【WEB連載】「私のピアサポート!2022.10月号」

更新日:11月3日

◉今回の投稿者◉


『孤立感から救ってくれたもの』


神野 唯史 / 北海道ピアサポート協会 / 札幌市在住


ピアサポート協会にいながら、ピアサポートについて中々うまく言葉にできないと思いつつも、自分なりの言葉でお話させていただけたらと思います。


「ピアサポート」という言葉から私が連想する一番印象に残っている出来事は、大学生の時に参加した苦労を抱えた若者がお互いの苦労を研究する場で体験した感覚であるように思います。当時の自分は、精神疾患を抱えながら自分の抱える苦労を話す参加者の様子を見て「やばい所に来てしまった」と最初は思っていました。しかし参加を重ねて色んな人の話を聴く中で安心感も芽生えていたのです。その頃の自分は15歳ごろに抑うつ症状と診断され、精神的に病んだ自分に対して後ろめたい気持ちを抱え、その事を他人に話す事がとても怖かったので、精神疾患抱えている友人とか、そのことについて話せる人がいませんでした。そんな時に「精神疾患を抱えて苦労している人は自分だけではないんだな」と知って、そして自分の事について話せる場所があることで、精神疾患であったことへの後ろめたさ、孤立感から解放されていきました。その時の自分が参加している人に対して感じていた感覚がピア(仲間)であったのかなと振り返って思います。

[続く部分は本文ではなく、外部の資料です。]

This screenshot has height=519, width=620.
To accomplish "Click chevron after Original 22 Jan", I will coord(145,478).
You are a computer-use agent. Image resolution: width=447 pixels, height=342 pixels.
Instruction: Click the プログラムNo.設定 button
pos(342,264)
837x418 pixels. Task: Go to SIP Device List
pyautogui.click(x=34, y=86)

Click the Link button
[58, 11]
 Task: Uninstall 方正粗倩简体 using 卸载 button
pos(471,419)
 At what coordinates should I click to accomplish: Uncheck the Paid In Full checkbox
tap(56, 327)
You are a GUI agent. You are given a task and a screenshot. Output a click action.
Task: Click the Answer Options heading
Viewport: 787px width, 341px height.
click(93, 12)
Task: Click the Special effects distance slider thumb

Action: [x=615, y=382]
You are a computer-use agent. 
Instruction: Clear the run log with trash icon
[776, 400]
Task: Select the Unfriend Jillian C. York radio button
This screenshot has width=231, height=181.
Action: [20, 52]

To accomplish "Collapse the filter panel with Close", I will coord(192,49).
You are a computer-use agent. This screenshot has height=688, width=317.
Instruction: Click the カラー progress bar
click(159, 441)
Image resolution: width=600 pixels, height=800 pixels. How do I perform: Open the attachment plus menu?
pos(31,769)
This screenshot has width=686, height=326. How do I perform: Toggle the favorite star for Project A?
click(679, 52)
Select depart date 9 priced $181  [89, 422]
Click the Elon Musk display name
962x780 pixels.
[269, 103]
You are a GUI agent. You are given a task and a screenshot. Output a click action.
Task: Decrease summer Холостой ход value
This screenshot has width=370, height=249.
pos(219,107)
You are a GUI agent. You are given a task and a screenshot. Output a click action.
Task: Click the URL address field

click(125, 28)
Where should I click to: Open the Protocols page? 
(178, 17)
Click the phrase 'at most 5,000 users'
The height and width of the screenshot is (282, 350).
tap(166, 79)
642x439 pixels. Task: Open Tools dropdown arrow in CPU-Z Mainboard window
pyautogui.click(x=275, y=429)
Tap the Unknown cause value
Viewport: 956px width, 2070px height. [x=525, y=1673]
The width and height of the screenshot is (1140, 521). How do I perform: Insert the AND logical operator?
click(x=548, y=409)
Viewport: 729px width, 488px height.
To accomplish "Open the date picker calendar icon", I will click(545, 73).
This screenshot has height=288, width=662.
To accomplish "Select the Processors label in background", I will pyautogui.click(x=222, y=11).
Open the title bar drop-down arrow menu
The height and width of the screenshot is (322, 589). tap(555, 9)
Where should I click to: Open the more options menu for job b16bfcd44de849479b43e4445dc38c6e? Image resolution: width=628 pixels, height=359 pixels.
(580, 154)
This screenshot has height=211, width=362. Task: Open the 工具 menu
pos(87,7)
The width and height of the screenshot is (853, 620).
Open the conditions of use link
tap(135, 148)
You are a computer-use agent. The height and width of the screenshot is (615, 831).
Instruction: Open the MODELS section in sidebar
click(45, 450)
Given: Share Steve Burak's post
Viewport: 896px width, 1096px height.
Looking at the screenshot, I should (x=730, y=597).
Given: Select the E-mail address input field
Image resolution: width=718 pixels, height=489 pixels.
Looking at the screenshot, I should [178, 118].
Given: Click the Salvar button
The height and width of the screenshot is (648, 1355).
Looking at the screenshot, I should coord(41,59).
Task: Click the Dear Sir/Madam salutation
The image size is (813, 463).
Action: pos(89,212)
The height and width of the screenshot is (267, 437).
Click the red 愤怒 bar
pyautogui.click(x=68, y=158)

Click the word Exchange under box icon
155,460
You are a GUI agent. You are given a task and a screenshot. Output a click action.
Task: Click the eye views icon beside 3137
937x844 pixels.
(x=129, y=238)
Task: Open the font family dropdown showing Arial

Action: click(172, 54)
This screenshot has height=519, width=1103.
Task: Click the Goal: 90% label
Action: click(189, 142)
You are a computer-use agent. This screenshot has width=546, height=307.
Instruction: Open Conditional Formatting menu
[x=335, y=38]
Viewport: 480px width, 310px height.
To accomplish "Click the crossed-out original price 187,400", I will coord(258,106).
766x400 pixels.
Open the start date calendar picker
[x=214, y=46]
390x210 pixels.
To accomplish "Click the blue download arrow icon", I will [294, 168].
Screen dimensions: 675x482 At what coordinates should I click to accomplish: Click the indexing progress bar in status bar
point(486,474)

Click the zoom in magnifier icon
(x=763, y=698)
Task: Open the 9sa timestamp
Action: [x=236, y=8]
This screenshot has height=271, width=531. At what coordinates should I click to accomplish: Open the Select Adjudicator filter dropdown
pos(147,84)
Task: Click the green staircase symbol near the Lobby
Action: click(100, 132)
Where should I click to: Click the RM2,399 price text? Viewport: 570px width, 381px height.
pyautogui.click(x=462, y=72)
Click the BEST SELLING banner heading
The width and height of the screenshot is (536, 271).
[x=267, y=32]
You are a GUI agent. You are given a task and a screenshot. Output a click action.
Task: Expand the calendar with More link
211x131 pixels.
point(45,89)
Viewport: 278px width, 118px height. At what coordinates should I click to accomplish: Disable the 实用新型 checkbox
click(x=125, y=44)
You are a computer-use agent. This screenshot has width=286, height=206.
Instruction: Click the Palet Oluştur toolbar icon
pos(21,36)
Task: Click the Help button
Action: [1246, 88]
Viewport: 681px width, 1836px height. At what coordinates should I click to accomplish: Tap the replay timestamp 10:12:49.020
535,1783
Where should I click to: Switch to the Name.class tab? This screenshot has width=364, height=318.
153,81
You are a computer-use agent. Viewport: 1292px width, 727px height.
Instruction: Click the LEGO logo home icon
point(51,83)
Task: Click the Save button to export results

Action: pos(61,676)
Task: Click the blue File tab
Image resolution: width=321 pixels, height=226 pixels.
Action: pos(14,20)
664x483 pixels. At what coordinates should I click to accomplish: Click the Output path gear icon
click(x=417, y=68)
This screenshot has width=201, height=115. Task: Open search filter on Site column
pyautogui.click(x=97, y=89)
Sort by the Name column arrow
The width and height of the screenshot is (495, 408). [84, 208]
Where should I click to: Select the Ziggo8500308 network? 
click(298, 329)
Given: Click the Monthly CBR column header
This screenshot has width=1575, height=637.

今の私は、1人1人のお話を独自の物として丁寧に聴いていくこと、その人の使っている言葉を、その人独自の歴史の中でどのような意味を持っているのか等、多様に存在するその人固有の文脈を大切に扱っていくことを勉強しています。

1人1人の多様性を尊重しようと心がける一方で、自分は1人ではないというピアな感覚が自分を孤独感から救ったのだと思うと、一緒でないこと(多様であること)も一緒であること(ピアであること)も、どちらもが人を助ける力になるのだと、なんとなくそんなことを書きながら文章を締めたいと思います。